Возможно, именно с идеей смирения как важнейшей христианской добродетелью связаны и знаменитые контрасты в характере русского народа. Все обозреватели этой деликатной темы отмечают наличие в нем ярко выраженных прямо противоположных черт. Такого рода противоречивость свойственна любым народам, но в русском порой доведена до крайности. Страстность, необузданность, дикость, широта и размах, «буйная головушка», соединившись с православием, с необходимостью постоянно смирять свою натуру, привели к появлению в характере народа крайне противоречивых и на первый взгляд взаимоисключающих черт: отчаянность и покорность, подозрительность и наивность, страстность и пассивность и т. д.

Трудно сказать, причиной или следствием религиозности русских является их приверженность идее. Если есть какая-то идея — религиозная, революционная, коммунистическая, она полностью овладевает человеком, делает его жизнь осмысленной, определенной. Ради нее он готов трудиться, отказывать себе во всем, терпеть лишения и нужду, держаться определенных, насаждаемых ею принципов. Не закон, а идея правит русским человеком: закон представляет собой материалистическое начало, преходящее и сиюминутное, а идея — вещь духовная, значит, вечная. Отними у русского человека идею, и он растеряется, почувствует свою ненужность, потеряет ориентиры и станет способным на любые бесчинства — нет духовной цели, нет и смысла в жизни, нет и необходимости сдерживаться, смиряться.

В православие корнями уходит и вера русского человека в преобладание духовного начала над материальным. Краткость земной жизни, вера в светлую жизнь в Царстве Божием приводили и к особому отношению к материальному богатству. Во-первых, с собой его не унесешь, зачем и копить здесь, во-вторых, рождался страх, не является ли оно губительным для души человека. Отсюда и особо трепетное отношение к юродивым, о котором рассказывалось выше, и огромные пожертвования русских купцов и предпринимателей на церковное строительство, и размах, с которым в России всегда тратили деньги, в том числе последние.
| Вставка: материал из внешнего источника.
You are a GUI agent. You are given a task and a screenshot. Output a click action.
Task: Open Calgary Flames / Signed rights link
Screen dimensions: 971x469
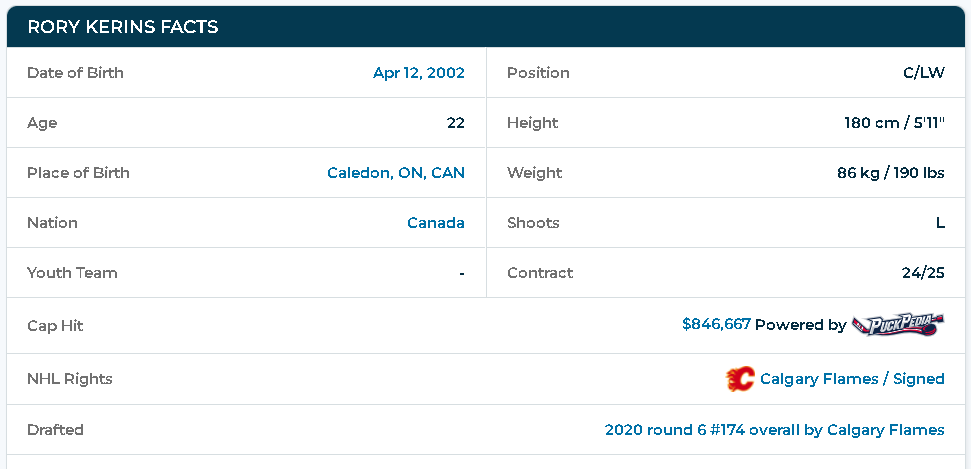click(x=852, y=379)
Не случайно главным церковным праздником для русского народа стала Пасха, а не Рождество. Об этом хорошо писал Н. В. Гоголь в «Выбранных местах из переписки с друзьями»: «В русском человеке есть особенное участие к празднику Светлого Воскресения. Он это чувствует живей, если ему случится быть в чужой земле. Видя, как повсюду в других странах день этот почти не отличен от других дней — те же всегдашние занятия, та же вседневная жизнь, то же будничное выраженье на лицах, он чувствует грусть и обращается невольно к России. Ему кажется, что там как-то лучше празднуется этот день, и сам человек радостней и лучше, нежели в другие дни, и самая жизнь какая-то другая, а не повседневная. Ему вдруг представится — эта торжественная полночь, этот повсеместный колокольный звон, который как всю землю сливает в один гул, это восклицанье «Христос воскрес!», которое заменяет в этот день все другие приветствия, этот поцелуй, который только раздается у нас, — и он готов почти воскликнуть: «Только в одной России празднуется этот день так, как ему следует праздноваться!»».
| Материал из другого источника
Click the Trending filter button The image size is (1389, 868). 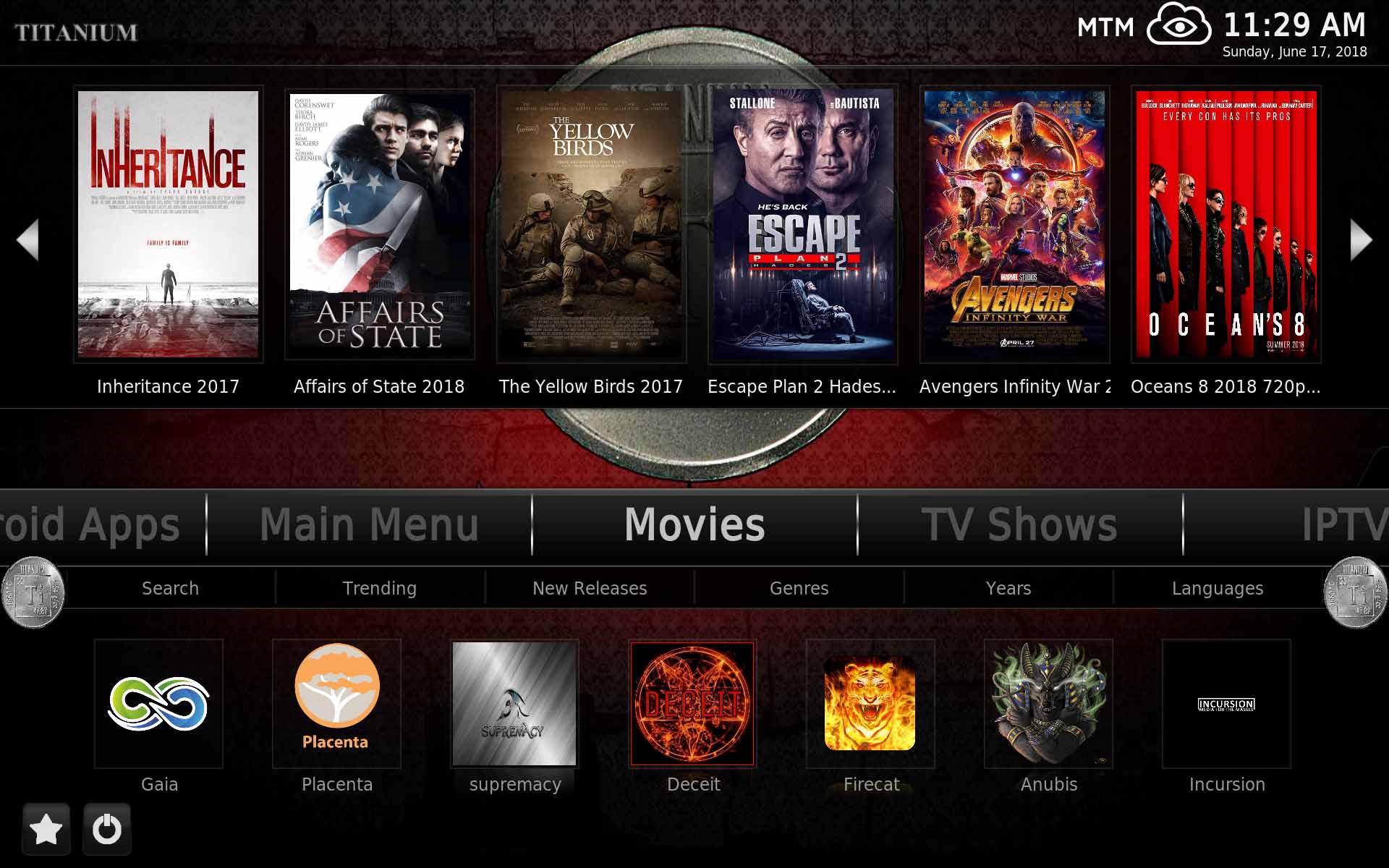[380, 588]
Рождество — праздник более земной и реальный. Конечно, любое рождение ребенка — чудо, а рождение сына Божьего особенно. Но в своей основе оно вполне материалистично. Пасха же — явление духовное, мистическое, волшебное. Это победа жизни над смертью, сил добра над силами зла, это чудо, это прекрасная сказка, в которую хочется верить. Любимая русская сказка о птице Феникс, постоянно возрождающейся из пепла, дохристианская и даже доязыческая в своей основе, разве не создала она почву для искренней веры в возможность новой жизни после смерти.

Православие отличается стремлением к свету, достижение которого возможно через добрые дела и смирение (укрощение духа). К деланью добра призывают не только церковные постулаты, но и народные пословицы, в которых понятия добра и веры тесно переплетаются: «Без добрых дел — вера мертва пред Богом»; «Кто добро творит, тому Бог отплатит»; «Богу хвала, а добрым людям честь и слава»; «Доброму Бог помогает».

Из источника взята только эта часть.